Thirty-five-year-old Aaron Vogler’s hands tell the story behind the work he does. Stained with grease and wearing dirt, they illustrate how the Haubstadt, Indiana, resident took a leap of faith and turned his small business located in a 900-square-foot garage into a niche shipping range hoods all over the world.
Vogler, a Jasper, Indiana, native, graduated from Jasper High School and studied at Indiana University in Bloomington, Indiana, before enrolling in the Air National Guard. After completing boot camp, he moved back to Jasper. He worked in architectural restoration and finished his schooling at the University of Southern Indiana while studying history and art.
Vogler says he felt like his life hit a standstill and decided it was time for a change. He moved to Haubstadt where his uncle lives, bought a house, and within eight months, he “took a gamble and started a business.”
In 2007, Vogler Copperworks was born and its creator saved for about five years until July 2012 when he purchased a 13,000-square-foot space located at 1944 E. 1200 S. in Haubstadt. As the business grew, its name was changed to Vogler Metalwork & Design as he expanded his business from primarily copper designs to handcrafted metalwork of all kinds. He produces and sells range hoods, fireplace hoods, countertops, sinks, ladders, tables, and more.
“I cranked away for about five years and saved some money,” says Vogler. “I bought this building at auction and have been filling it up with equipment ever since. I am trying to build a team right now. It’s been a crazy ride. I have been running for the past five years to get to this point.”
The process of creating these pieces starts with a phone call or meeting where Vogler consults with the client. He then makes his recommendations while hand sketching.

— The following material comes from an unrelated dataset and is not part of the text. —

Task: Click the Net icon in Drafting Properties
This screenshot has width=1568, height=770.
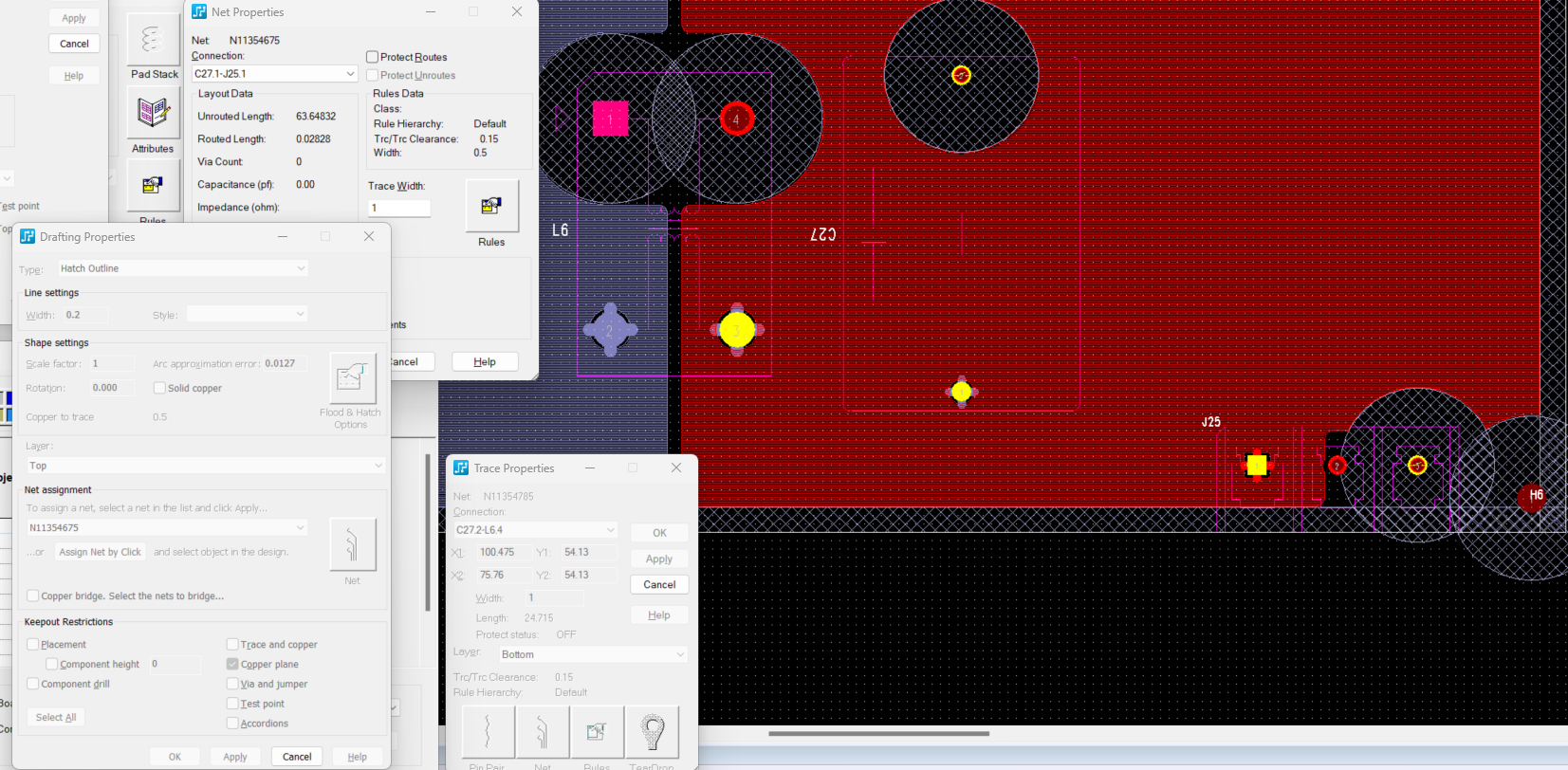Action: 352,544
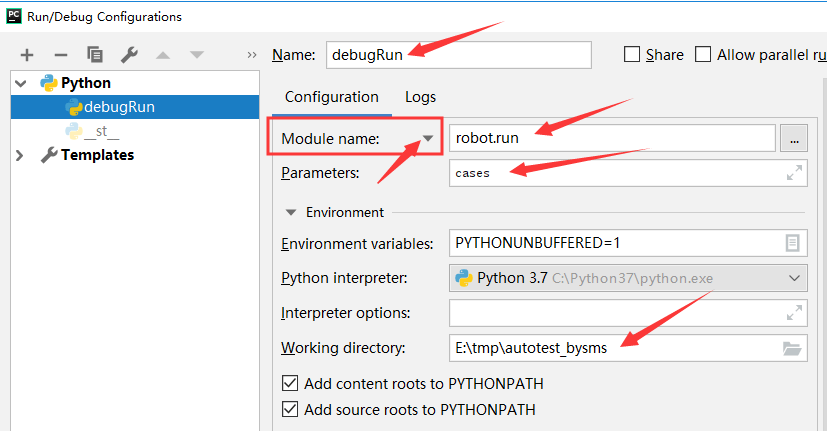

Next, Graphic Designer/Drafting Engineer Colin Hildenbrand takes the concept and turns it into a 3-D drawing using computer-aided design or CAD, which allows Vogler and his assistant Justin Foster to start building and cutting. They combine traditional and modern techniques to fabricate the project and then sand, polish, burnish, and seal the metals.
“Going from the house in Haubstadt to here, I didn’t have these computers or all this fancy stuff,” says Vogler, who later gravitated toward technology for efficiency. “I know how to do the old sheet metal stuff. It’s kind of a lost art. A lot of guys who do this as a trade don’t even know that kind of stuff.”